### What to produce
Please transcribe exactly, and only, the lines of the data below between the line holding "Chat (257, 8)" and the line holding "Звʼязатись з нами (523, 45)", inclusive.

Collected data
────────────────
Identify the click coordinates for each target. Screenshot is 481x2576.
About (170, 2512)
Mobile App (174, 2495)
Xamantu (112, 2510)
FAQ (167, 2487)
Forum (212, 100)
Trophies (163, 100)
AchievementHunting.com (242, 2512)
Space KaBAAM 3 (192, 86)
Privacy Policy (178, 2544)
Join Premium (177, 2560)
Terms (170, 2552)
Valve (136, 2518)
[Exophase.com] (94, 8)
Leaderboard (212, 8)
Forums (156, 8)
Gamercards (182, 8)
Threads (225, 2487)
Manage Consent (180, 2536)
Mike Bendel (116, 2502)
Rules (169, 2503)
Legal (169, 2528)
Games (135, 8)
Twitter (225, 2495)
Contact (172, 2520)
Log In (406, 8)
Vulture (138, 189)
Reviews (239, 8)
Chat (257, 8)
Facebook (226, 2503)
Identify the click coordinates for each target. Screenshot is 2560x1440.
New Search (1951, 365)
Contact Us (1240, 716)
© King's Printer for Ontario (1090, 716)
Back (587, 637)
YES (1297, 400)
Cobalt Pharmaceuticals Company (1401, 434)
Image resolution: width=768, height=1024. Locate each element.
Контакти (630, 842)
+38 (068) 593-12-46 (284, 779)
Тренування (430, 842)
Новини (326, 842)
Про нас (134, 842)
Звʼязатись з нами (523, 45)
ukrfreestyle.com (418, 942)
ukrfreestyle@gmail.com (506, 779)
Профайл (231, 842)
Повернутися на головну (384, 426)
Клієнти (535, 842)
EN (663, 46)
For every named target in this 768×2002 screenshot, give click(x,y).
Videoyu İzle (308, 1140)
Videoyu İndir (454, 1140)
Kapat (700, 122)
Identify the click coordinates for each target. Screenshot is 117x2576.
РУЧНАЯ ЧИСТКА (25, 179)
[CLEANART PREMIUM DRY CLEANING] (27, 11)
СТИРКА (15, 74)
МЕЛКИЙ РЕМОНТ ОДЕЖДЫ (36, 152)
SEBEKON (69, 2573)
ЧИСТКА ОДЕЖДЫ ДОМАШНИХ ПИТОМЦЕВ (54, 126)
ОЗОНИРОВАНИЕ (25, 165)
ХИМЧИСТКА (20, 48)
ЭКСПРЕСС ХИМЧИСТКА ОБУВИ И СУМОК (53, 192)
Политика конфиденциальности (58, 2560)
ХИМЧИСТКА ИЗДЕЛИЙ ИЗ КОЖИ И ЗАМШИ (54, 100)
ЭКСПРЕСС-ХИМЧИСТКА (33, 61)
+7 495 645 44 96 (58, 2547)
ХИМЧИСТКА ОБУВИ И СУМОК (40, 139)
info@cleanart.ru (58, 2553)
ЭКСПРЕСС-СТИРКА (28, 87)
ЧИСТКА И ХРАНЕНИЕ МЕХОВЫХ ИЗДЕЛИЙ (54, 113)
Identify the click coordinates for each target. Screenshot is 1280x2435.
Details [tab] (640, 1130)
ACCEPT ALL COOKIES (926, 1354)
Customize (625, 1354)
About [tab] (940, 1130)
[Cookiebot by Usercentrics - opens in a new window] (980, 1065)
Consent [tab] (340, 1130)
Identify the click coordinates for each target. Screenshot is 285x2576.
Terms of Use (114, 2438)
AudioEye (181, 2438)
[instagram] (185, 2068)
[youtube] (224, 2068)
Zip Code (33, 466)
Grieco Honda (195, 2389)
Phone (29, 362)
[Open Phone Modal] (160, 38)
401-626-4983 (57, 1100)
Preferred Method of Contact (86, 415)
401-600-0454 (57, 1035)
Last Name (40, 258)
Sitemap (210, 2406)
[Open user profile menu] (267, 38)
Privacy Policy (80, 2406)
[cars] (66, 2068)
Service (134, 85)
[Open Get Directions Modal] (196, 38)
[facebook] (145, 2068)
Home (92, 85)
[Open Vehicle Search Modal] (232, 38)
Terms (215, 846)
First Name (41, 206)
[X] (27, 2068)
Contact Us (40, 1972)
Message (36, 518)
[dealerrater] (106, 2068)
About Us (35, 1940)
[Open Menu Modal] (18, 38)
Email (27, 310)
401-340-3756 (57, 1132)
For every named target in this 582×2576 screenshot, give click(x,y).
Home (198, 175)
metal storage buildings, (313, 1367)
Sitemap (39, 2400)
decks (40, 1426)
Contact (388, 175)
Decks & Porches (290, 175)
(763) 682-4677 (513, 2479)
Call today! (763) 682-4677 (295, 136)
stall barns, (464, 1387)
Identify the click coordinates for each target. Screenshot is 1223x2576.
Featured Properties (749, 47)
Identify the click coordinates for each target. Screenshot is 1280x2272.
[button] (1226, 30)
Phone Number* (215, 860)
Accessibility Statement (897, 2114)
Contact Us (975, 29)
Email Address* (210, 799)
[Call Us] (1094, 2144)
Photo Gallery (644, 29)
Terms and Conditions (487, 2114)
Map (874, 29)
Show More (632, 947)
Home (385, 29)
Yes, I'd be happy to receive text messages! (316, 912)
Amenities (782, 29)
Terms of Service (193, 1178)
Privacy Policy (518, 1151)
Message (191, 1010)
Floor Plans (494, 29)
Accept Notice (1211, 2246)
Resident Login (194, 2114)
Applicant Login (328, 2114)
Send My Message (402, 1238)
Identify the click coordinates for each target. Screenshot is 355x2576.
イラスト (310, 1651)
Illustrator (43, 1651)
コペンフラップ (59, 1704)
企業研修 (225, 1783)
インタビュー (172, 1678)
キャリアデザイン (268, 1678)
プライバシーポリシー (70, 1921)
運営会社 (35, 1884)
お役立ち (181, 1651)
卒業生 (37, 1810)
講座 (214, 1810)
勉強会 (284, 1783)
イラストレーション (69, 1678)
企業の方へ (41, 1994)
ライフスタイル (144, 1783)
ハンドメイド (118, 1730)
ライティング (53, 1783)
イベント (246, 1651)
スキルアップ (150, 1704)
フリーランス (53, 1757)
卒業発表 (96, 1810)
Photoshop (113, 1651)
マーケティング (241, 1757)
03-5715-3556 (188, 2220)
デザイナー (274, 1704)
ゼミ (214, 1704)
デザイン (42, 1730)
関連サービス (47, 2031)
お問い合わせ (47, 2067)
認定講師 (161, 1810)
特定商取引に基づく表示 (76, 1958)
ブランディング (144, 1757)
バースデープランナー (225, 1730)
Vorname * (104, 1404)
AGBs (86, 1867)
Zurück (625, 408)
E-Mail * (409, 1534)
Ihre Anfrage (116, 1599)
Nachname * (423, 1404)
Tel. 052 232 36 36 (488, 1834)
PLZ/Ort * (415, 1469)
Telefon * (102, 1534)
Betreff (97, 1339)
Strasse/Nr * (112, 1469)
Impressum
────────────────
### Answer space
Chat (257, 8)
Facebook (226, 2503)
Identify the click coordinates for each target. Screenshot is 2560x1440.
New Search (1951, 365)
Contact Us (1240, 716)
© King's Printer for Ontario (1090, 716)
Back (587, 637)
YES (1297, 400)
Cobalt Pharmaceuticals Company (1401, 434)
Image resolution: width=768, height=1024. Locate each element.
Контакти (630, 842)
+38 (068) 593-12-46 (284, 779)
Тренування (430, 842)
Новини (326, 842)
Про нас (134, 842)
Звʼязатись з нами (523, 45)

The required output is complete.